**Activity**
An unaltered copy of the listing below is required.

**Available records**
────────────────────────────────────────

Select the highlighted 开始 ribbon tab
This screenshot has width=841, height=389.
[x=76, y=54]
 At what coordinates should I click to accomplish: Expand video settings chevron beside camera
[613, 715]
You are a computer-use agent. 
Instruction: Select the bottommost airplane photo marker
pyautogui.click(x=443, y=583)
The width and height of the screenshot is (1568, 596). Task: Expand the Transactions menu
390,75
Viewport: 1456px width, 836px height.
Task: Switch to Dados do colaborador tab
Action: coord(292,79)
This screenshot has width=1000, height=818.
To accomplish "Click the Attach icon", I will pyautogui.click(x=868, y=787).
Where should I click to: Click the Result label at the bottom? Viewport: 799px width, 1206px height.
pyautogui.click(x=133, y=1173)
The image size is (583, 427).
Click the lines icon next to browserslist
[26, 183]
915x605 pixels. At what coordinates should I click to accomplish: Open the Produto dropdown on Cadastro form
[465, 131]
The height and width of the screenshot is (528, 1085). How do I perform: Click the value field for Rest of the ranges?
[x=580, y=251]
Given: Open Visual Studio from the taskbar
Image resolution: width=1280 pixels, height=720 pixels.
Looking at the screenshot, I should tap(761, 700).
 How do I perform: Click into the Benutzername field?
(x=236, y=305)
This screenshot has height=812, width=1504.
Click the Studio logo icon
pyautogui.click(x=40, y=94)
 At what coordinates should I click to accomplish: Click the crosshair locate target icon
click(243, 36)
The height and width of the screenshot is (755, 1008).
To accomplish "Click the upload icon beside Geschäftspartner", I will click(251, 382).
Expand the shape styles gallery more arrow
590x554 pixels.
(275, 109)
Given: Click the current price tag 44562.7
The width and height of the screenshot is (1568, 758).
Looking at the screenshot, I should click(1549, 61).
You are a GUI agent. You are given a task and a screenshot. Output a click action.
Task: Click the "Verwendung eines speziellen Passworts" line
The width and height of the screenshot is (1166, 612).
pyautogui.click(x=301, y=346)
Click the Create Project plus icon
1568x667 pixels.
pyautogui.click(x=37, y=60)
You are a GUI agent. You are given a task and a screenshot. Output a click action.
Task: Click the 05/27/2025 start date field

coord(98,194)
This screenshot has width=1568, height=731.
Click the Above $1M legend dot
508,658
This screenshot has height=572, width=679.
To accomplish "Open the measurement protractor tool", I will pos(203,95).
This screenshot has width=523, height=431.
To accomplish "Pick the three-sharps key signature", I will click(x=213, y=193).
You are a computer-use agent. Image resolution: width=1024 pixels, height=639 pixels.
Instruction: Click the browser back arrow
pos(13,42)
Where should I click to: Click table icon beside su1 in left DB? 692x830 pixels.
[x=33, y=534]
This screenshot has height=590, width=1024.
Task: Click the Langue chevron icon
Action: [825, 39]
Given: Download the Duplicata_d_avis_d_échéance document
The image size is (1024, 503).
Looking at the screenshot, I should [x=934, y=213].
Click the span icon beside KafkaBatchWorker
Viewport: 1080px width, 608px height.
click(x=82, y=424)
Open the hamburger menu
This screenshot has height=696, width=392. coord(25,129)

────────────────────────────────────────

**Final answer**
Select the highlighted 开始 ribbon tab
This screenshot has width=841, height=389.
[x=76, y=54]
 At what coordinates should I click to accomplish: Expand video settings chevron beside camera
[613, 715]
You are a computer-use agent. 
Instruction: Select the bottommost airplane photo marker
pyautogui.click(x=443, y=583)
The width and height of the screenshot is (1568, 596). Task: Expand the Transactions menu
390,75
Viewport: 1456px width, 836px height.
Task: Switch to Dados do colaborador tab
Action: coord(292,79)
This screenshot has width=1000, height=818.
To accomplish "Click the Attach icon", I will pyautogui.click(x=868, y=787).
Where should I click to: Click the Result label at the bottom? Viewport: 799px width, 1206px height.
pyautogui.click(x=133, y=1173)
The image size is (583, 427).
Click the lines icon next to browserslist
[26, 183]
915x605 pixels. At what coordinates should I click to accomplish: Open the Produto dropdown on Cadastro form
[465, 131]
The height and width of the screenshot is (528, 1085). How do I perform: Click the value field for Rest of the ranges?
[x=580, y=251]
Given: Open Visual Studio from the taskbar
Image resolution: width=1280 pixels, height=720 pixels.
Looking at the screenshot, I should tap(761, 700).
 How do I perform: Click into the Benutzername field?
(x=236, y=305)
This screenshot has height=812, width=1504.
Click the Studio logo icon
pyautogui.click(x=40, y=94)
 At what coordinates should I click to accomplish: Click the crosshair locate target icon
click(243, 36)
The height and width of the screenshot is (755, 1008).
To accomplish "Click the upload icon beside Geschäftspartner", I will click(251, 382).
Expand the shape styles gallery more arrow
590x554 pixels.
(275, 109)
Given: Click the current price tag 44562.7
The width and height of the screenshot is (1568, 758).
Looking at the screenshot, I should click(1549, 61).
You are a GUI agent. You are given a task and a screenshot. Output a click action.
Task: Click the "Verwendung eines speziellen Passworts" line
The width and height of the screenshot is (1166, 612).
pyautogui.click(x=301, y=346)
Click the Create Project plus icon
1568x667 pixels.
pyautogui.click(x=37, y=60)
You are a GUI agent. You are given a task and a screenshot. Output a click action.
Task: Click the 05/27/2025 start date field

coord(98,194)
This screenshot has width=1568, height=731.
Click the Above $1M legend dot
508,658
This screenshot has height=572, width=679.
To accomplish "Open the measurement protractor tool", I will pos(203,95).
This screenshot has width=523, height=431.
To accomplish "Pick the three-sharps key signature", I will click(x=213, y=193).
You are a computer-use agent. Image resolution: width=1024 pixels, height=639 pixels.
Instruction: Click the browser back arrow
pos(13,42)
Where should I click to: Click table icon beside su1 in left DB? 692x830 pixels.
[x=33, y=534]
This screenshot has height=590, width=1024.
Task: Click the Langue chevron icon
Action: [825, 39]
Given: Download the Duplicata_d_avis_d_échéance document
The image size is (1024, 503).
Looking at the screenshot, I should [x=934, y=213].
Click the span icon beside KafkaBatchWorker
Viewport: 1080px width, 608px height.
click(x=82, y=424)
Open the hamburger menu
This screenshot has height=696, width=392. coord(25,129)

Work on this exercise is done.